One of the most common misconceptions that arises in the context of equitable distribution is the belief that a divorcing spouse is entitled to retain any specific gifts which he or she was given by their partner during the course of the marriage. Clients often assume that a gift, be it jewelry, artwork or cash, which was given to them as a gift should logically remain theirs free and clear from any claim of the donor-spouse.
In fact, although perhaps antithetical to the concept of a gift; the general rule in Florida is that a gift from one spouse to another (termed an inter-spousal gift) is a marital asset subject to division and/or distribution. “Interspousal gifts during a marriage are marital assets subject to equitable distribution.” Dwyer v. Dwyer, 981 So.2d 1254, 1256 (Fla. 2nd DCA 2008). “Under well-established statutory and case law, an interspousal gifts during the marriage is a marital asset.” Maddox v. Maddox, 750 So.2d 693, 694 (Fla. 1st DCA 2000).

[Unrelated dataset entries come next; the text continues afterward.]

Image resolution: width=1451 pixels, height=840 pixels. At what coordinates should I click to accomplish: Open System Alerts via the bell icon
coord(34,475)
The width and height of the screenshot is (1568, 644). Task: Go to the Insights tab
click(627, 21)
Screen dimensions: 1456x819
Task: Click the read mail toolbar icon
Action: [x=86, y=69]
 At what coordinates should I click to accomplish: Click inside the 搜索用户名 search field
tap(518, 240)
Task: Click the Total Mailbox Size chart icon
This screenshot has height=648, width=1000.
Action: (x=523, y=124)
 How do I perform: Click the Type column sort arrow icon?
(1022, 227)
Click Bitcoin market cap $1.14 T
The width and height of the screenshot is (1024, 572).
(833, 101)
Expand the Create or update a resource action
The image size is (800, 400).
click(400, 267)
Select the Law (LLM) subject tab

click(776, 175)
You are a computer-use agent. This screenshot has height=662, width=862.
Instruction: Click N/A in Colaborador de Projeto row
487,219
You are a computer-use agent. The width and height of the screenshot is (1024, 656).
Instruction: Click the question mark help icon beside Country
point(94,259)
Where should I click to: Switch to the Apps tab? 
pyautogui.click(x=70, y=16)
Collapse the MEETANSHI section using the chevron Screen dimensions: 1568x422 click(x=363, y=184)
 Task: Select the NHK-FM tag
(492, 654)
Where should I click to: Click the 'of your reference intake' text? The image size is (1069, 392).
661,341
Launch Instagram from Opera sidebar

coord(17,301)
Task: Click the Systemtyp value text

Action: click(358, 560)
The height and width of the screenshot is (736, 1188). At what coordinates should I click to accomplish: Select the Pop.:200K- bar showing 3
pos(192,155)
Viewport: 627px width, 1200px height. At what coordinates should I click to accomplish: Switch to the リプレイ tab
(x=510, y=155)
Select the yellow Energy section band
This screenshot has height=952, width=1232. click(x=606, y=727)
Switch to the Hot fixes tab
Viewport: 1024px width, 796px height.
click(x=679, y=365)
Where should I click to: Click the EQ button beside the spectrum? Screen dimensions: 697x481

There is, however, a potential loophole which can be used to argue that an inter-spousal gift should be set aside to the recipient spouse as a non-marital asset. This loophole is predicated upon the fact that, unlike Florida, most states regard inter-spousal gifts as the non-marital property of the recipient spouse. At the same time, Florida law holds that the distribution of moveables (i.e. tangible and intangible personal property) is governed by the laws of the state where the property was acquired as opposed to the laws of the state where the dissolution takes place. "The interest of one spouse in moveables acquired by the other during marriage is determined by the laws of the domicile of the parties when the moveables are acquired.” Camara v. Camara, 330 So.2d 818 (Fla. 3d DCA 1976). See also Quintana v. Ordono, 195 So.2d 577 (Fla. 3d DCA 1967) holding “However, by the almost unanimous authority in America, the ‘Interests of one spouse in movables acquired by the other during the marriage are determined by the law of the domicile of the parties when the movables are acquired.” See also In Re Estate of Nicolas Santos, 648 So.2d 277 (Fla. 4th DCA 1995).
Therefore, all relevant facts concerning the acquisition of an inter-spousal gift should be determined before relying upon the general rule that the asset is marital in nature.